I'm trying to do something very similar to this, in the original code I posted. Except instead of minimizing u[t], I'm minimizing Norm[{xm[t][p], ym[t][p]} - {xsc[t][p], ysc[t][p]}] and instead of requiring that u[t]>0.5, I would like Norm[{xm[t][p], ym[t][p]} - {xsc[t][p], ysc[t][p]}] > 1000000. The only problem is that, following the same syntax procedures as I did on the simple example, I seem to be getting errors on the original code when trying to apply the additional constraint (the code gives no errors, however, without the additional constraint applied).
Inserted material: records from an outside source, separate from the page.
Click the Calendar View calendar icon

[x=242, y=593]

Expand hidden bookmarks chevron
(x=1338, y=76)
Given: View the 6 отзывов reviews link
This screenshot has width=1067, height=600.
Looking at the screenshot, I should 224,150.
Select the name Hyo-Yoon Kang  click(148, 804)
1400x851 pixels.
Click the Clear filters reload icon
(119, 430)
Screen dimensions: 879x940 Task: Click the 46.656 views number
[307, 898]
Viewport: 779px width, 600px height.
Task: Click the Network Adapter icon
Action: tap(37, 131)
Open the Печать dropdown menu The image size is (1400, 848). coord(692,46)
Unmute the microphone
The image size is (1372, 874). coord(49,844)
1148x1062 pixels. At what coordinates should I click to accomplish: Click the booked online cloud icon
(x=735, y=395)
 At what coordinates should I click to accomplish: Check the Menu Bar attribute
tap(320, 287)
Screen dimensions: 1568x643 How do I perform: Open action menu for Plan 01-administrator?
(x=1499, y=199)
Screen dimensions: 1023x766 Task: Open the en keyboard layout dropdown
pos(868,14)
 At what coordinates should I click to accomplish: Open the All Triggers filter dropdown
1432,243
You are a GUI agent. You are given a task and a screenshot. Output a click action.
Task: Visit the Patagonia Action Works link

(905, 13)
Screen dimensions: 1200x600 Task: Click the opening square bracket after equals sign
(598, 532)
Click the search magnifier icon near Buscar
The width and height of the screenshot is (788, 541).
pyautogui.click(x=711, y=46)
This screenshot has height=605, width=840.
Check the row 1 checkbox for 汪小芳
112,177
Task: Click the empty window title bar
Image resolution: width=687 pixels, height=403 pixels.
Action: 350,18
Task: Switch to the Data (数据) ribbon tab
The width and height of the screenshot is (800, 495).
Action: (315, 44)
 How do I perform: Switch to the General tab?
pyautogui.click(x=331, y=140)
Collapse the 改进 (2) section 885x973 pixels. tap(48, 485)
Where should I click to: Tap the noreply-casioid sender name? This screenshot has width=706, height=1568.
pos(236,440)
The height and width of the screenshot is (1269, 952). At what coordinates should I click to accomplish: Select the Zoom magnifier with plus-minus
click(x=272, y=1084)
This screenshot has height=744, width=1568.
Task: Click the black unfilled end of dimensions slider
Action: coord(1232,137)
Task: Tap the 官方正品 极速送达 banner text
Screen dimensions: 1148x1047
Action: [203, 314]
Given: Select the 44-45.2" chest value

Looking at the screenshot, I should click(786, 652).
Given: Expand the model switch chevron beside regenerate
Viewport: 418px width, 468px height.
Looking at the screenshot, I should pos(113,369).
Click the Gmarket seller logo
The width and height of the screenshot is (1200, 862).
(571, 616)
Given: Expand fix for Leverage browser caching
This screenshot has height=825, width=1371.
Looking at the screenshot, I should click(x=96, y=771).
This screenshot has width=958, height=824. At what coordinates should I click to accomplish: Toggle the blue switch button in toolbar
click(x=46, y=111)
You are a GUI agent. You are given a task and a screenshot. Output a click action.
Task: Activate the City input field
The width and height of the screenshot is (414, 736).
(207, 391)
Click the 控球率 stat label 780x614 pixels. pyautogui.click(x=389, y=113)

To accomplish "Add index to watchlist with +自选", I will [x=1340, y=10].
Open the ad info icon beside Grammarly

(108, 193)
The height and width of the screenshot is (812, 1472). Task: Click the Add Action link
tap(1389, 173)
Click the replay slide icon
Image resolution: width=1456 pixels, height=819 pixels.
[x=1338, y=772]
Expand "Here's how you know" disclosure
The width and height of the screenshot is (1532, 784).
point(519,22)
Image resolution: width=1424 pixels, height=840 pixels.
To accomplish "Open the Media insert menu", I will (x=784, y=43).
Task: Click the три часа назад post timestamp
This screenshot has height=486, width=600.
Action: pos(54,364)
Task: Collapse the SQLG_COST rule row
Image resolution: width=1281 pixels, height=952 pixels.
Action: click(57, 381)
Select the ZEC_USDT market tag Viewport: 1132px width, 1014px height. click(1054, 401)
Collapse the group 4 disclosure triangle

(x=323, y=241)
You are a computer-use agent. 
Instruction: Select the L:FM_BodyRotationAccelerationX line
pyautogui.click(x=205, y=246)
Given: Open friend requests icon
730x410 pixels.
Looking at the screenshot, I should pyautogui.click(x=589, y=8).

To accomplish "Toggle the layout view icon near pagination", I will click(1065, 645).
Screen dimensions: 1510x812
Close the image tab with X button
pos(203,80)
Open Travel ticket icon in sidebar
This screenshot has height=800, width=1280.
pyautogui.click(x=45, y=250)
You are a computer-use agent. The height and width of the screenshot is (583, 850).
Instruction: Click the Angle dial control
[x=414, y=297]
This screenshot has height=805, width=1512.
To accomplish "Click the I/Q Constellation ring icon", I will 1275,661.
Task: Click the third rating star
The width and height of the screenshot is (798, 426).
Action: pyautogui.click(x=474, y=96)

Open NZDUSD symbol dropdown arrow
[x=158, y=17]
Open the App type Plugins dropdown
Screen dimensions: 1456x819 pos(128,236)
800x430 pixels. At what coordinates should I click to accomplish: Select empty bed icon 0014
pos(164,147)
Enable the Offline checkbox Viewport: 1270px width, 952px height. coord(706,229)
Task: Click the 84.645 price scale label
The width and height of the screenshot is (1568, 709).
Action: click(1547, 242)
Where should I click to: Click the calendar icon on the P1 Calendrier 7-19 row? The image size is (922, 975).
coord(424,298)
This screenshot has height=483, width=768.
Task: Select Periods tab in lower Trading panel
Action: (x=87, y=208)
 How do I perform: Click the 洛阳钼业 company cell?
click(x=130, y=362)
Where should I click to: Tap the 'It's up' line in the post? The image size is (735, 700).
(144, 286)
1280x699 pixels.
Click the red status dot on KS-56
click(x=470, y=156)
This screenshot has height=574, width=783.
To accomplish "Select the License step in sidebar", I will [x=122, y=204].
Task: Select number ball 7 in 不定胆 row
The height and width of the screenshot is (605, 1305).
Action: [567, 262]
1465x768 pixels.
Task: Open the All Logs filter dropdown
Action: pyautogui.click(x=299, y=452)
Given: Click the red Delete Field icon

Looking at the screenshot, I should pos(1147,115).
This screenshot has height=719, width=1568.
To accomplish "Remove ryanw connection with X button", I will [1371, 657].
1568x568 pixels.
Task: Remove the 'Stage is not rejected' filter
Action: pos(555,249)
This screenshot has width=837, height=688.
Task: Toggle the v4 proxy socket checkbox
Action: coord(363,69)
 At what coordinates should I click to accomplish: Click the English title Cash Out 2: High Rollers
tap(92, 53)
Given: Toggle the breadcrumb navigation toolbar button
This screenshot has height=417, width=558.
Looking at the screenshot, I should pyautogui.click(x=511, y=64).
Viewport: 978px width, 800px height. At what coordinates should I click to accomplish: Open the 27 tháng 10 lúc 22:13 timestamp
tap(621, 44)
• Your code is too large and unwieldy. Please do some troubleshooting yourself first, to try and isolate the cause of your trouble, and then post a minimal example reproducing your problem. – MarcoB Aug 9 '15 at 1:45
• The issue is in the very last line of the code and everything above it can essentially be ignored. I put the rest of the code in so that someone running it would get results out. – indigoblue Aug 9 '15 at 2:30
• The cause of the trouble is in NMinimize. I'd like to put an additional constraint where Norm[{xm[t][p], ym[t][p]} - {xsc[t][p], ysc[t][p]}]>10000000, but cannot figure out how to do this since I get syntax errors. Every other piece of the code is working as planned – indigoblue Aug 9 '15 at 2:43
• So I ran your complex code chunk, and it runs without errors; the output is {1768.23, {t -> 2.10981*10^7, p -> 0.938622}}. I didn't get any syntax errors etc. Am I missing something? – MarcoB Aug 10 '15 at 16:41
• Thanks for taking a look MarcoB. Yup, the code currently runs without any errors, but I'm trying to add an additional constraint to NMinimize where Norm[{xm[t][p], ym[t][p]} - {xsc[t][p], ysc[t][p]}]>10000000 using the following rm = NMinimize[{Norm[{xm[t][p], ym[t][p]} - {xsc[t][p], ysc[t][p]}] /. Soln, Norm[{xm[t][p], ym[t][p]} - {xsc[t][p], ysc[t][p]}]>10000000/.Soln, TOF - 10 (86400) < t < TOF + 10 (86400) && 0.8 < p < 1}, {t, p}, Method -> "NelderMead"] – indigoblue Aug 10 '15 at 20:53

As noted by the OP, adding the constraint,

Norm[{xm[t][p], ym[t][p]} - {xsc[t][p], ysc[t][p]}] > 10000000 /. Soln


triggers error messages, probably because p typically must be given a numerical value before t is given one in expressions such as xm[t][p]. See the documentation for ParametricFunction. This can be accomplished by defining

g[t0_?NumericQ, p_?NumericQ] := Module[{tem =
Norm[{xm[t][p], ym[t][p]} - {xsc[t][p], ysc[t][p]}] /. Soln}, tem /. t -> t0]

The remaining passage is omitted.